* Aufgaben *
**a)** Fasse den Absatz im Textauszug über das Wadi Rum, der mit „Qutanah war die erste“ beginnt, als Stichpunktliste zusammen. Die wichtigsten Fakten sollen erhalten bleiben.
**b)** Schreib bitte die Einträge von der Zeile mit „Describe the element at coordinates (150, 242)“ bis einschließlich zum Ende der Einträge neu und ersetze dabei „screenshot“ durch „image“. Alles andere bleibt unverändert, und die Bilder lässt du weg.

* Textauszug *
————————

Etwa 12.000 Beduinen leben heute im Kultur- und Naturerbe der Unesco und im nahe gelegenen Disi, das Geschäft mit den Touristen ist die Haupteinnahmequelle. Neben der antiken Stadt Petra ist das Wadi Rum eine der meist besuchten Attraktionen des Landes. Die Wüste ist schnell ausgebucht. Zur Hauptsaison sei oft kein Bett mehr frei, sagt Ahmad Kraishan vom Jordan Tourism Board. Weshalb aus dem kargen Boden auch wie Pilze immer weitere Camps wachsen, in denen die Reisenden meist in Zelten übernachten oder, noch begehrter, in einer der unzähligen Bubbles, kleine kugelförmige Unterkünfte, die durch Kuppeln den Blick in den Sternenhimmel erlauben. Auch da gibt es jede Kategorie, von Basic aus Lehm und Zeltplane bis Luxus ganz aus Glas mit Whirlpool.
Was sich die Touristen hier erhoffen? Die Namen der rund 200 Camps zeugen von Träumen und Sehnsüchten. Adventure Camp, Star Wars Camp, Milky Way Camp, Luxury Camp, Quiet Village Camp, Lawrence Memories Camp... Abenteuer, Sterne, Luxus, Mythos. Die Beduinen haben sich auf all diese Wünsche eingestellt: Fahren die Gäste mit Jeeps durch das
Wadi, hinterlassen ein wildes Muster aus Reifenspuren, klettern mit ihnen auf Berge, führen sie mit Kamelen, erklären nachts den Sternenhimmel. Und abends wird Zarb kredenzt, eine Art beduinisches Barbecue, bei dem Lammfleisch, Reis und Gemüse in einem Loch im Wüstenboden gegart werden – so natürlich auch Lawrence schon serviert wurde.
In den über zweihundert Minuten des Films gibt es übrigens keine weibliche Sprechrolle: Männer reiten, Männer schießen, Männer essen, Männer sprechen große Worte: „In der Wüste ist gar nichts und kein Mensch braucht gar nichts.“In der Disi Women Cooperative Association spielen dagegen nur Frauen die Hauptrollen und wenn Gründerin Qutanah, 58, spricht, erfährt man, was sie hier dringend brauchen. In der Wüste das gleiche wie überall: Ausbildungen, Kinderbetreuung, Jobs. Davon gibt es hier wenige, fast alle im Tourismus. „Wir wollen den jungen Frauen Mut machen, sich dort ihren Platz zu suchen und dadurch auch etwas zum Familieneinkommen beitragen zu können“sagt Qutanah.
Qutanah war die erste in der Siedlung Disi, die in der Hauptstadt Amman studiert hat. Der Onkel sei dagegen gewesen, der Vater war zum Glück dafür. Auch als sie das Zentrum gründete, waren die Männer nicht einer Meinung, sagt sie – lacht dabei. „Wir mussten ihnen erst zeigen, das wir das können.“Nun gibt sie Wissen und Erfahrung weiter: an junge Beduininnen und an Touristinnen und Touristen. Ein Lernort für alle. Es sei kein leichtes Leben in der Wüste, sagt Qutanah, aber eben ihr Leben: „Und wir wollen, dass Reisende spüren, was es ausmacht“.

————————

Gespeicherte Einträge:
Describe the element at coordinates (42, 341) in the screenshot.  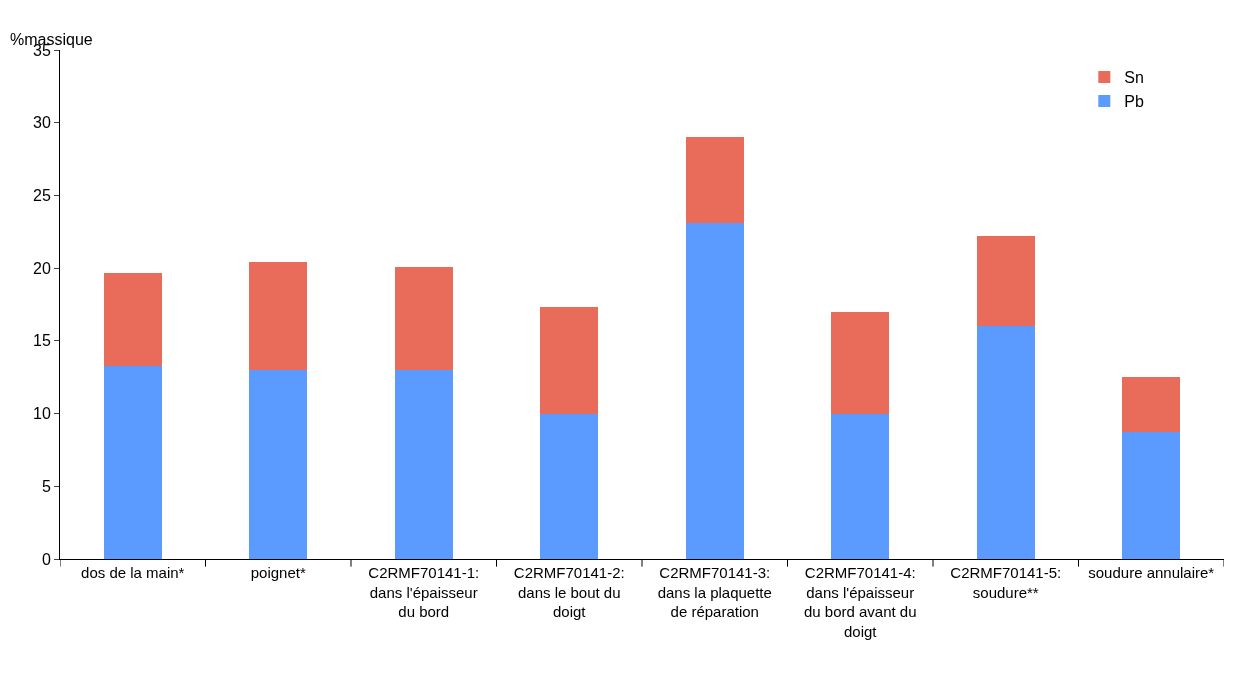
I see `y-tick-label: 15` at that location.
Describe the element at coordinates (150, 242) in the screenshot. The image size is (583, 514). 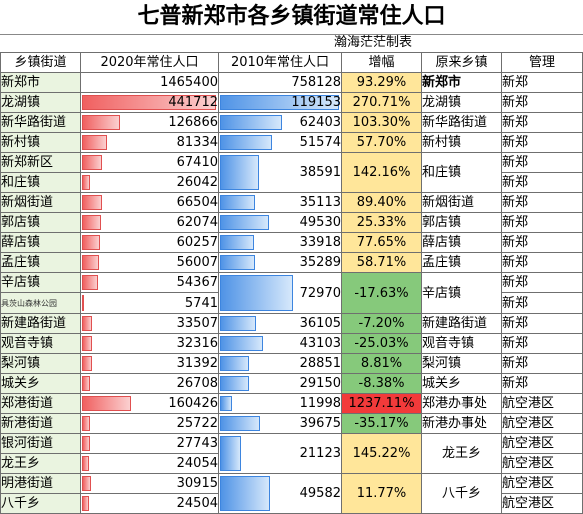
I see `pop-2020-cell: 60257` at that location.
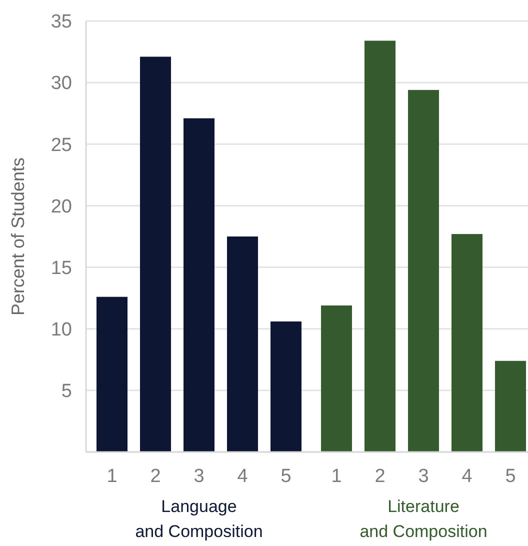  I want to click on y-tick-label: 35, so click(61, 22).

————————

* Lösungen *
**a)**
- Qutanah hat als Erste aus der Siedlung Disi in der Hauptstadt Amman studiert. Ihr Onkel war dagegen, ihr Vater dafür.
- Als sie das Zentrum gründete, waren die Männer uneins. Die Frauen mussten erst zeigen, dass sie es können.
- Heute gibt sie Wissen und Erfahrung an junge Beduininnen sowie an Touristinnen und Touristen weiter. So entsteht ein Lernort für alle.
- Das Leben in der Wüste ist laut Qutanah nicht leicht, aber es ist ihr Leben. Reisende sollen spüren, was es ausmacht.

**b)**
Describe the element at coordinates (150, 242) in the image. The image size is (583, 514). 
I see `pop-2020-cell: 60257` at that location.
  I want to click on y-tick-label: 35, so click(61, 22).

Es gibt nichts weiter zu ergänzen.